Restated, the question of integration implicitly demands an answer to: does Alice trust Bob? Absent deception, trust means something simple: does Alice believe Bob is reliable? Said different: do Bob’s beliefs generally and accurately reflect the correct actions to take when interacting with Nature?And, if social games dominate in terms of the rewards, is it the “correct” opinion…
If Alice trusts Bob, then she expects that the experience encoded in her belief benefits from integrating his (implicitly sincere) expression. Otherwise – reusing the same structure of anticipated dichotomy associated with the direct interrogation of nature – she assumes she would regret taking his prescribed action and expects that her belief moves towards a better representation of reality by integrating the converse of his expression.

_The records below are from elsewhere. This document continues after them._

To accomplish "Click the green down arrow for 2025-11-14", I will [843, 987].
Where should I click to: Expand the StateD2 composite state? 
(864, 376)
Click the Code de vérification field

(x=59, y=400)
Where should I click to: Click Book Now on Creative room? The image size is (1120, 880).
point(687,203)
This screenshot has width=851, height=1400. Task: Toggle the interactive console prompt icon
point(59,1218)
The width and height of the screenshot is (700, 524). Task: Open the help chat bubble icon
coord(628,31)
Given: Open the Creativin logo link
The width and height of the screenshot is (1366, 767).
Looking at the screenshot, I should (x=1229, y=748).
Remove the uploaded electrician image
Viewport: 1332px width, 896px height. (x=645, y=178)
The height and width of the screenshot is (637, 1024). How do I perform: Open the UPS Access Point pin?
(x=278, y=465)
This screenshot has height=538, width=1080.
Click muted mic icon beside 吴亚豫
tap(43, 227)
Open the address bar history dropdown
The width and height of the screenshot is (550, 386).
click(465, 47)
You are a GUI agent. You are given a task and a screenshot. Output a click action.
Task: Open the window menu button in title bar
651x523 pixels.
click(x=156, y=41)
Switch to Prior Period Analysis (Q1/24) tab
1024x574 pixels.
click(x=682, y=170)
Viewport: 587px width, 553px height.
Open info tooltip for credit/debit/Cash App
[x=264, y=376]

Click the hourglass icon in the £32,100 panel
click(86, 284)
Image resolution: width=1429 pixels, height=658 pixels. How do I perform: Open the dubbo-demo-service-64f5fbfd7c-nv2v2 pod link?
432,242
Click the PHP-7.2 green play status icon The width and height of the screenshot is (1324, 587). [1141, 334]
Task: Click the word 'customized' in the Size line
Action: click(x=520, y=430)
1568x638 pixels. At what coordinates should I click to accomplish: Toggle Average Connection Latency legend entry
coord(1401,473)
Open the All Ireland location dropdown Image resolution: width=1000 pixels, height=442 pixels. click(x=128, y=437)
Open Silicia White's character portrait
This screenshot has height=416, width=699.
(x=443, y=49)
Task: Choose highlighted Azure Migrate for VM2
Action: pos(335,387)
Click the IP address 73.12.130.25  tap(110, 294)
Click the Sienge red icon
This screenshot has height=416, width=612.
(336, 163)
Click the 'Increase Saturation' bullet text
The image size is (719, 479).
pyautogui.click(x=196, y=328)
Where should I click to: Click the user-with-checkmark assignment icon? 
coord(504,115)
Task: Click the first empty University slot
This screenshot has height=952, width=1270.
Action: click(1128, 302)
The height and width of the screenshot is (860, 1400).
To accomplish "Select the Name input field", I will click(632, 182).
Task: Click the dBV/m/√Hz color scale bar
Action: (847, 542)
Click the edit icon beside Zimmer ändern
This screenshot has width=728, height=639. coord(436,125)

Sketching the general interaction pattern, upon recognizing the belief’s context, Alice prepares to receive Bob’s opinion by synthesizing her own expression, sampling the action she would have taken but without actually taking it. If she trusts Bob, then when her simulated experience matches Bob’s expression, it is pleasing; otherwise, it is displeasing. In most interactive contexts, Alice also relays her sampled action as an opinion back to Bob, so that he may integrate it using the same procedure.
Left unspecified thus far is the mechanism for determining whether or not Alice trusts Bob – the social context of trust or distrust. Abstractly, it works as another belief but with one sampled action representing trust and the other representing distrust. At the conclusion of a social interaction, Alice would increase the likelihood of future trust if her expression matched Bob’s, a pleasing outcome. She would increase the likelihood of future distrust if she anticipated distrust before observing a mismatch between her expression and Bob’s, an experience pleasing in its confirmation. Otherwise, she experiences unmet expectations and chooses to reinforce the complement of the context she sampled.Bob uses the same process to update his beliefs given Alice’s response, but uses the already sampled opinion as his guide. Thus, trust is a belief construct for capturing experiential counterpart reliability.
For social learning under tame constraints, this is adaptive. Reliable and observable traits often do betray different environments and exposures, social and otherwise. When constructing our beliefs, we’re more interested in what will work for us subjectively, than what works for people in dissimilar circumstances. Yet, almost by means of optical illusion, belief systems strip context. Agents lose track of where information came from: direct interrogation of nature, or social exchange. As a consequence, sociality and stochasticity conspire to induce noise in a way that – depending on context scheduling – may be socially-patterned and durable. And, by means of trust, these deviations escape the confines of one particular context.